El propóleo, también llamado própolis, es una mezcla resinosa que obtienen las abejas de las yemas de ciertos árboles, como las coníferas, y que utilizan –mezclada con cera y saliva- para sellar huecos en sus colmenas y prevenir así enfermedades y parásitos.

A lo largo de los tiempos, el propóleo ha sido utilizado por los humanos por sus propiedades antisépticas, antiinflamatorias y fungicidas. Su uso como remedio frente a infecciones ya era habitual entre los griegos y se sabe que los antiguos egipcios empleaban el propóleo para conservar las momias.

Miel

¿Qué contiene el propóleo?

Se han aislado más de 180 compuestos en el propóleo, siendo los más significativos resinas y bálsamos que contienen flavonoides y ácidos fenólicos o sus ésteres; ceras; aceites esenciales volátiles; polen; e impurezas. El própolis también contiene pequeñas cantidades de taninos, minerales, vitaminas y restos de la secreción de las glándulas salivares de las abejas. Los compuestos activos más importantes son los flavonoides, entre los que se incluyen flavonas, flavonoles, flavononas y flavononoles, unos fitonutrientes que son los responsables de la mayoría de las propiedades terapéuticas del propóleo.

Gotas de propóleo

¿Para qué se usa el propóleo?

Tradicionalmente el propóleo se ha empleado para curar pequeñas heridas y llagas dentro de la boca, también el herpes labial, y para tratar las quemaduras. Según MedlinePlus, el servicio de información de la Biblioteca Nacional de Medicina de los Estados Unidos, el uso del propóleo es posiblemente eficaz para tratar hinchazón (inflamación) y ampollas (mucositis oral) dentro de la boca. De acuerdo a la mayoría de las investigaciones, enjuagar la boca con propóleo ayuda a curar llagas.

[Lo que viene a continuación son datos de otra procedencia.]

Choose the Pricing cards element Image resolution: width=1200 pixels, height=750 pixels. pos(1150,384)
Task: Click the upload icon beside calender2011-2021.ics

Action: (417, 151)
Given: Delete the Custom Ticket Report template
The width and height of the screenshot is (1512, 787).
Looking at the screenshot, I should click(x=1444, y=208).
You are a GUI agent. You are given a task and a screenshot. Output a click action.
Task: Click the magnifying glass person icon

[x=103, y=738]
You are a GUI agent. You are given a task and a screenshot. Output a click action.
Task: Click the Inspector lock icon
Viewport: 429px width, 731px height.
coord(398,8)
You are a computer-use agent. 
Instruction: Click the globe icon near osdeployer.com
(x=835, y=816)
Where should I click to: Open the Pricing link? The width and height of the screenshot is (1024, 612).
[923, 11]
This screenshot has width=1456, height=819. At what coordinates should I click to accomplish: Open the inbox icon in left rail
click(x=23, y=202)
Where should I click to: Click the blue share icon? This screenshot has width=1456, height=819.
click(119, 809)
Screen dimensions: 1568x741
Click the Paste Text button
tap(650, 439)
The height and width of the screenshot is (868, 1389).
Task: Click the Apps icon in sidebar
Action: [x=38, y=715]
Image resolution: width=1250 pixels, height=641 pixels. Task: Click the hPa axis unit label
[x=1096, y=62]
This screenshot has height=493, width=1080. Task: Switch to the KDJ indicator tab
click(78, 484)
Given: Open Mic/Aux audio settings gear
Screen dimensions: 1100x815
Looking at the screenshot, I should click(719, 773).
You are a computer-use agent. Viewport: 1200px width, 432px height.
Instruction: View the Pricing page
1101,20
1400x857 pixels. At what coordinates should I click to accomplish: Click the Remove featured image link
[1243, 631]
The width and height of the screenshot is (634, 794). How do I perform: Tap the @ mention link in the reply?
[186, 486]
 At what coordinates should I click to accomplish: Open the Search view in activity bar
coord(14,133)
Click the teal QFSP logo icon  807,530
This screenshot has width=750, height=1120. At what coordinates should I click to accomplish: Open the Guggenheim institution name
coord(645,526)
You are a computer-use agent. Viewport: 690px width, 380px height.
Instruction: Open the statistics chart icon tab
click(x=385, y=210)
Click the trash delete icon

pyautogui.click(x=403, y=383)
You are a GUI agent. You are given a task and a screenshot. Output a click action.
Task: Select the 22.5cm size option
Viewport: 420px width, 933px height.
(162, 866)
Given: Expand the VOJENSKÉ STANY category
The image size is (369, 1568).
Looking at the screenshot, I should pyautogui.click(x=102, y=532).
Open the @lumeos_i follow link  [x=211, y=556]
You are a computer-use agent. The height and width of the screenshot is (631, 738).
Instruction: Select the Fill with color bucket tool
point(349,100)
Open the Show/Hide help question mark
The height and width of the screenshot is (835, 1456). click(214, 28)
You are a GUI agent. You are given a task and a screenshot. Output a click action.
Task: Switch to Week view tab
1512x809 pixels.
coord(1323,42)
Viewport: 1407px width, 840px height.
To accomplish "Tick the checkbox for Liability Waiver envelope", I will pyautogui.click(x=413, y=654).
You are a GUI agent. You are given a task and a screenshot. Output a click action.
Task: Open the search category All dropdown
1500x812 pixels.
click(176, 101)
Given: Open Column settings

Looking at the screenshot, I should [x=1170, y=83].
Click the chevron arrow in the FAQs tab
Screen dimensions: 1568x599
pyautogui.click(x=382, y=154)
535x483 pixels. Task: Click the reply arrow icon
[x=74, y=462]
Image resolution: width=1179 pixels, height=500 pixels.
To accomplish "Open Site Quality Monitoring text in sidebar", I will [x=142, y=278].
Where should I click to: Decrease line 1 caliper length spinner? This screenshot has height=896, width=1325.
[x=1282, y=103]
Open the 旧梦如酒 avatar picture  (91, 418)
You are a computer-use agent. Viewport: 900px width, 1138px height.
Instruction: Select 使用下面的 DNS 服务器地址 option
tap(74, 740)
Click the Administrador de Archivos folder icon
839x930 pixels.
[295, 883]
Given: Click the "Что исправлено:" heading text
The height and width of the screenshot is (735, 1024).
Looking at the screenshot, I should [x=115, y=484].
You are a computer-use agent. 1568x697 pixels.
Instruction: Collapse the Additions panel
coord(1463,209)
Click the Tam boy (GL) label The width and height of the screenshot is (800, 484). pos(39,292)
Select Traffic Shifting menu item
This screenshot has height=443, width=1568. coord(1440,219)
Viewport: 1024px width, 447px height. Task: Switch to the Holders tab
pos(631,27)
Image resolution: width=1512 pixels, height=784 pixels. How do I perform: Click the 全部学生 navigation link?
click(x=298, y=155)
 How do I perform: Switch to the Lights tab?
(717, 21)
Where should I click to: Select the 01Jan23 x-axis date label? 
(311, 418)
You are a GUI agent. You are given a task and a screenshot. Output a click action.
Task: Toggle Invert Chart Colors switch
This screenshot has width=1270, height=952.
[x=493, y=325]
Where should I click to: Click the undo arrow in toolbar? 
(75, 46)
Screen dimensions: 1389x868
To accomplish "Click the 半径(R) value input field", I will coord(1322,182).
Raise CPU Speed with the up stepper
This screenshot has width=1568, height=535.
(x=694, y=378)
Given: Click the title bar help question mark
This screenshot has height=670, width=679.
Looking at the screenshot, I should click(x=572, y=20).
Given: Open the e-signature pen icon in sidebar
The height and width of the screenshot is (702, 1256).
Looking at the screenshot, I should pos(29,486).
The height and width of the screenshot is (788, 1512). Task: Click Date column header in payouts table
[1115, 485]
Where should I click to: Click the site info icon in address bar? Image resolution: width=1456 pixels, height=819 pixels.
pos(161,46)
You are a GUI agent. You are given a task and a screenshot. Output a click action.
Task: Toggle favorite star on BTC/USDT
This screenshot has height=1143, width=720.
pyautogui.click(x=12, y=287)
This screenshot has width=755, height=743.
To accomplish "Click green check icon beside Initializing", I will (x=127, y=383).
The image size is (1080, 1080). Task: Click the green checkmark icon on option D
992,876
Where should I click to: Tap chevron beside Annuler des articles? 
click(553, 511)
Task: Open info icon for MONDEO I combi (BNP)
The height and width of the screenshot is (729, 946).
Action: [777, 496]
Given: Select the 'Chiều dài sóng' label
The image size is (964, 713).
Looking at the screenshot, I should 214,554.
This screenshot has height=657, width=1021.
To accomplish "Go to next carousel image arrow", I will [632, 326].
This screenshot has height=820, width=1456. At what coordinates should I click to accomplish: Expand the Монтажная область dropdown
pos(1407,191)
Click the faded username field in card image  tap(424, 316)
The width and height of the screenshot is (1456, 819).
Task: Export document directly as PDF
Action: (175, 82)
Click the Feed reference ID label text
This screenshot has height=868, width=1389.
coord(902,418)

Investigaciones preliminares muestran que la aplicación de propóleo en la piel podría ayudar a tratar quemaduras menores y prevenir infecciones. También que la ingesta diaria de propóleo disminuye la aparición de aftas y que un enjuague profundo de las encías con una solución con extracto de propóleo reduce el sangrado de las mismas en personas con periodontitis y minimiza los síntomas en caso de gingivitis. Asimismo, se considera que el consumo de própolis podría ayudar a prevenir o disminuir los síntomas del resfriado común.

También se han hecho investigaciones sobre su uso en pacientes con diabetes, herpes genital, vaginitis, infecciones intestinales o de las vías digestivas, candidiasis bucal, pie de atleta, fiebre del dengue, o verrugas. Hasta el momento, las investigaciones médicas consideran que no hay suficientes evidencias para demostrar su eficacia en estos usos. 

Miel y limón

¿Cómo se toma el propóleo?

El propóleo se cosecha de las colmenas, se limpia la cera y las impurezas que contiene y se macera en agua, alcohol o aceite para extraer las moléculas activas. Según la época de recolección y su origen botánico presentará en su forma natural un color amarillo claro o castaño oscuro y tendrá un sabor amargo, ligeramente picante o insípido.

El extracto de propóleo se utiliza diluido en agua u otros líquidos, tanto para beber como para hacer gárgaras. También puede presentarse en su forma pura para masticar, en ampollas, grageas, jarabe, e incluso como bálsamos para su uso en la piel.

Conviene recordar que el propóleo no es un medicamento, por lo que su uso no debe reemplazar a una visita al médico en caso de necesidad. También hay que tener en cuenta que podría causar reacciones alérgicas, especialmente en personas que ya tienen alergia a los productos de las abejas.